Yes, according to the experts. Msgr. Kelleher, who has for many years been an active advocate of improving the annulment process, says that some Tribunals seem to be operating on the premise that every broken marriage can be annulled. And Fr. Doherty quotes a Tribunal official speaking about broken marriages as saying, ‘There is no marriage which, given a little time for investigation, we cannot declare invalid.’* This may be a slight overstatement, but it points out that given the prevailing attitude in many marriage Tribunals, almost anyone who is divorced is likely to be judged as having sufficient grounds to petition successfully for an annulment. Fr. Diacetis, President of the influential Canon Law Society of America, feels that ‘more than three million divorced Catholics in the United States have a good case for annulment.’** I think that even this estimate is perhaps conservative.” (p. 6-7)

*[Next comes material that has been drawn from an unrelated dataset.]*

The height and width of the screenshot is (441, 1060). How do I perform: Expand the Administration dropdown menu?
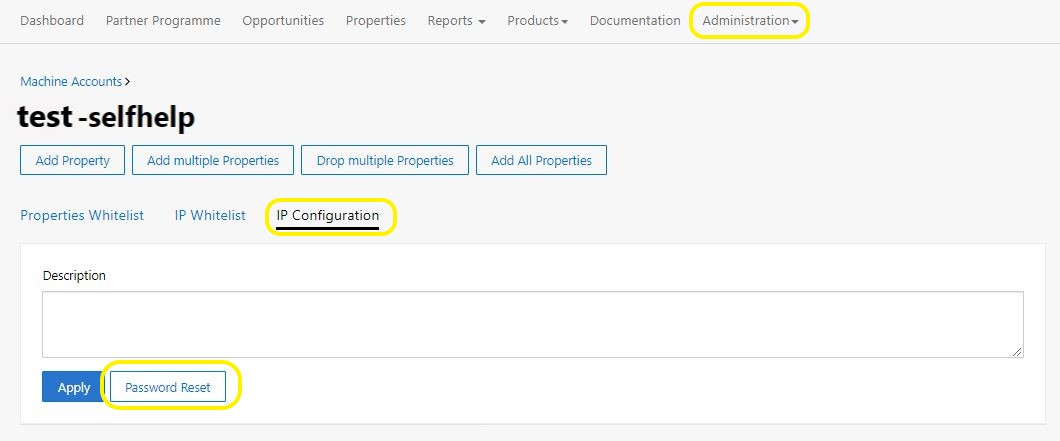click(x=750, y=20)
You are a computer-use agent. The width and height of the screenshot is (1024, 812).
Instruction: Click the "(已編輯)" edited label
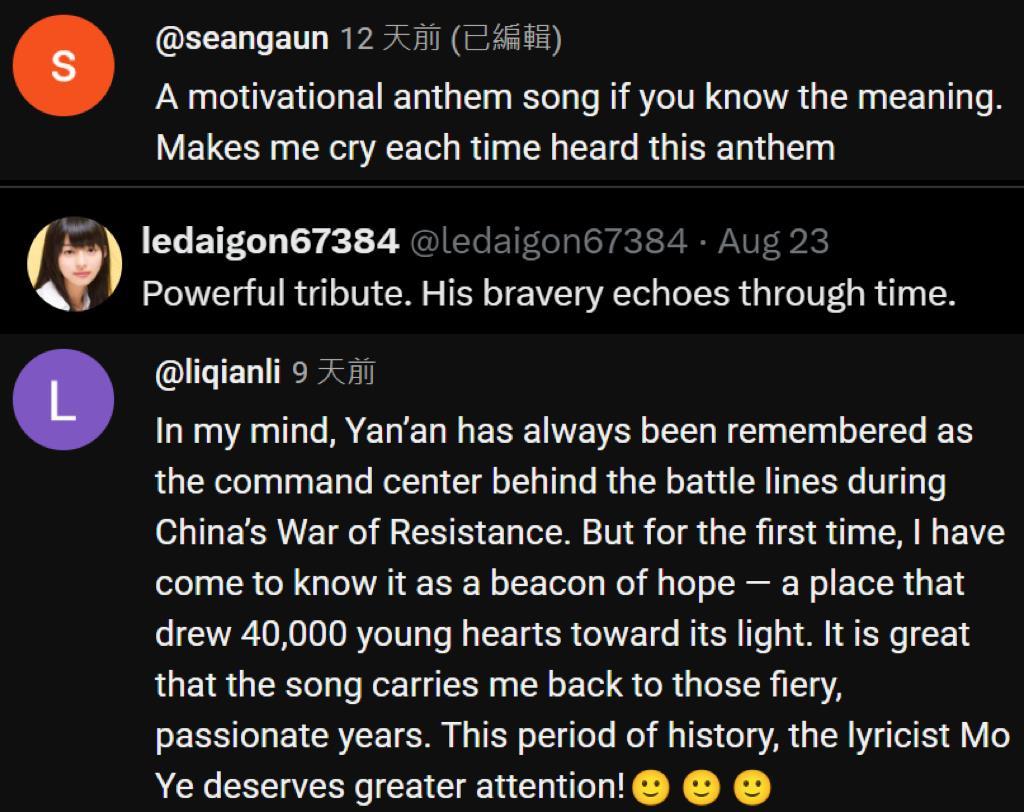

Then, he says that they are easier to prove: “With Tribunals now able to accept conduct after the ceremony as a strong indication of the psychological state of the partners at the time of the ceremony, one of the major stumbling blocks to an annulment is gone. Similarly, a wide array of evidence of behavioral patterns and examples of instability can now be brought into the case. Although no one of these alone could constitute evidence of invalidity, when collected and analyzed by a psychological expert they may well show the presence of a psychological state that would invalidate the marriage vows.” (p. 46)
“If an expert says that one of the parties was incapable of making or keeping a marriage vow, the Tribunal is unlikely to question his or her opinion. That opinion, when received as evidence in the annulment case, becomes nearly unchallengable proof of an invalid union.” (p. 47)
Developments since “Francis”
In the decades since Professor Vasoli wrote his book, things have substantially worsened. In 2015, “Francis” issued two motu proprios: “Mitis Iudex Dominus Iesus” (“Lord Jesus, the Merciful Judge”) and “Mitis et Misericors Iesus” (“Meek and merciful Jesus”). These two documents simplified the annulment process, one of them writing the changes in the Code of Canon Law and the other in the Code of the Eastern Churches.
The changes in summary:
- all annulment processes are to be free (the diocese should carry the costs)
- a single judge is enough
- the bishop can be the single judge
- there is no automatic appeal to the second instance
They also invented new reasons for annulment: “a brief conjugal cohabitation” and “an abortion procured to avoid procreation”.
According to various Catholic media outlets, these rules had led to an increase in annulment petitions.
Conclusion
Vasoli remarks regarding the fact that American tribunals declare marriages invalid so often: “The machinations of American tribunals have placed valid Christian marriage on an almost Olympian pedestal. Inordinate idealization of Christian marriage is an all-but-inevitable consequence of the evolving criteria for matrimonial consent. The average married couple would be surprised to learn that the vows they exchanged did not have to be taken literally. Special grace would be needed to achieve a ‘communion of life’ impervious to tribunal executioners.” (p. 74)
Although Vasoli and others lay the blame on the United States, it is clear that none of this would have been going on without the knowledge of “John Paul II” and his successors.
It has to be stated to married persons who want to “cheat the system” and get an annulment based upon bogus “psychological reasons” that God is not mocked. Their original marriage is valid in the eyes of God.